(What is needed):
Since the copy must match the original, write out each record word for word, skipping only the pictures.
Top of Excerpted records
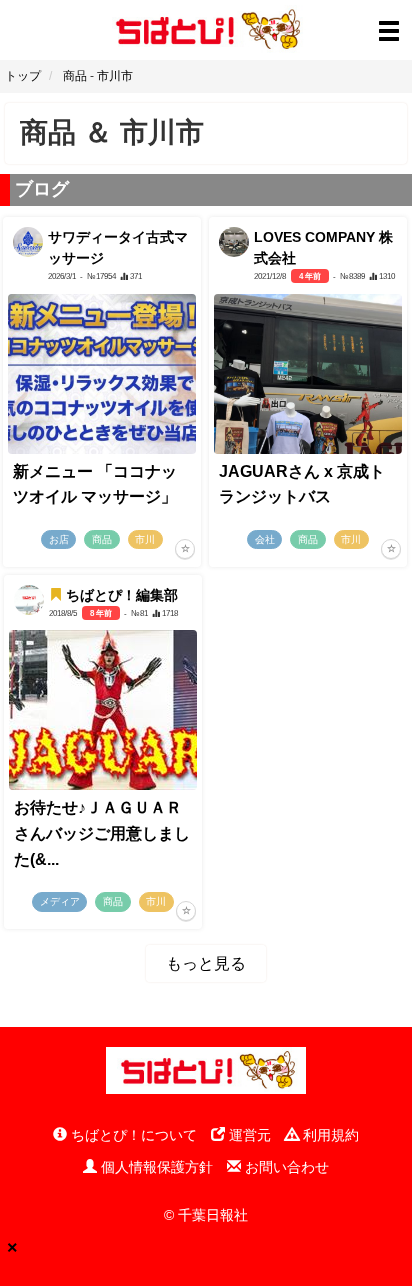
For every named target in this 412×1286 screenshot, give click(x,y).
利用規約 (329, 1135)
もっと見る (206, 963)
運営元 (248, 1135)
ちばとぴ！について (132, 1135)
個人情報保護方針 (155, 1167)
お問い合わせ (285, 1167)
Bottom of Excerpted records
(Response):
For every named target in this 412×1286 screenshot, give click(x,y).
利用規約 (329, 1135)
もっと見る (206, 963)
運営元 (248, 1135)
ちばとぴ！について (132, 1135)
個人情報保護方針 (155, 1167)
お問い合わせ (285, 1167)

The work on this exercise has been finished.